_OBJECTIVE_
Rewrite the rows starting at the line that contains "will (372, 306)." and ending at the last of the rows, changing "accomplish" to "achieve" and keeping everything else the same.

_MATERIAL PROVIDED_
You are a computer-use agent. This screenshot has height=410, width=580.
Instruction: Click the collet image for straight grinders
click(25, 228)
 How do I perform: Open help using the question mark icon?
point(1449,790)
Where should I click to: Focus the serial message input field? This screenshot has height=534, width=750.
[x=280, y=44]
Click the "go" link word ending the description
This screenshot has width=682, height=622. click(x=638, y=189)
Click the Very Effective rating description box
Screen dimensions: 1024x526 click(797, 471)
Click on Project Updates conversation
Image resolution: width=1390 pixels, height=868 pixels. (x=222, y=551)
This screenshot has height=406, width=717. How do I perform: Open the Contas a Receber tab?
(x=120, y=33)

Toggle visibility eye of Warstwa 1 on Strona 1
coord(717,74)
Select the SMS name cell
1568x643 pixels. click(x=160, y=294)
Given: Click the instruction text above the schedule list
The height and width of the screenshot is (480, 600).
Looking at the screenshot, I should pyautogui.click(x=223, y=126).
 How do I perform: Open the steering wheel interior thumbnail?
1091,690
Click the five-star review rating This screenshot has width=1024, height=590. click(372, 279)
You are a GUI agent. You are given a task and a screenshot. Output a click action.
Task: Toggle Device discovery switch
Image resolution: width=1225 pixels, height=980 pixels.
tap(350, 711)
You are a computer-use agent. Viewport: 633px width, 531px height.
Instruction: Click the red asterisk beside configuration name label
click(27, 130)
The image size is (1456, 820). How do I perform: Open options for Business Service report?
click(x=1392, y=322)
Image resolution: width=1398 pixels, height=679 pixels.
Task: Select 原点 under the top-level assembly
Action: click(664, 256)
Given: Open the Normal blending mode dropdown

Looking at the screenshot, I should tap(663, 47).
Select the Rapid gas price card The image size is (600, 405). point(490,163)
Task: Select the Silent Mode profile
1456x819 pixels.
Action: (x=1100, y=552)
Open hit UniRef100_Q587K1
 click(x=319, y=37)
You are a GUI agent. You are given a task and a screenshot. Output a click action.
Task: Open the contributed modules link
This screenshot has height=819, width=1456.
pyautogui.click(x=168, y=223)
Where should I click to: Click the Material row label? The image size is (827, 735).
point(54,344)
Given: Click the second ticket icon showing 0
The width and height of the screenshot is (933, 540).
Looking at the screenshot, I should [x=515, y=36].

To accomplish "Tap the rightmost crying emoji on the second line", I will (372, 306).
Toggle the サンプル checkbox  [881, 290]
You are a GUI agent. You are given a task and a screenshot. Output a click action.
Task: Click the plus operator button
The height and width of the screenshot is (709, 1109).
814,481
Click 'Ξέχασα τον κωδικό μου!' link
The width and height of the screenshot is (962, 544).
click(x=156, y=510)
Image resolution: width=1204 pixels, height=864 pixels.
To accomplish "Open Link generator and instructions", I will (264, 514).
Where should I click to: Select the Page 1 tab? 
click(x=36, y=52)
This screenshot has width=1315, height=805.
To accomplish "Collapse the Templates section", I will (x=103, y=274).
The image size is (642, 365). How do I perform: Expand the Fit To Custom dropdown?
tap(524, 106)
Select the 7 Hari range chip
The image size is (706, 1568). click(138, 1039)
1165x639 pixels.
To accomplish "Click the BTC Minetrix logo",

_THE RESPONSE_
To achieve "Tap the rightmost crying emoji on the second line", I will (372, 306).
Toggle the サンプル checkbox  [881, 290]
You are a GUI agent. You are given a task and a screenshot. Output a click action.
Task: Click the plus operator button
The height and width of the screenshot is (709, 1109).
814,481
Click 'Ξέχασα τον κωδικό μου!' link
The width and height of the screenshot is (962, 544).
click(x=156, y=510)
Image resolution: width=1204 pixels, height=864 pixels.
To achieve "Open Link generator and instructions", I will (264, 514).
Where should I click to: Select the Page 1 tab? 
click(x=36, y=52)
This screenshot has width=1315, height=805.
To achieve "Collapse the Templates section", I will (x=103, y=274).
The image size is (642, 365). How do I perform: Expand the Fit To Custom dropdown?
tap(524, 106)
Select the 7 Hari range chip
The image size is (706, 1568). click(138, 1039)
1165x639 pixels.
To achieve "Click the BTC Minetrix logo",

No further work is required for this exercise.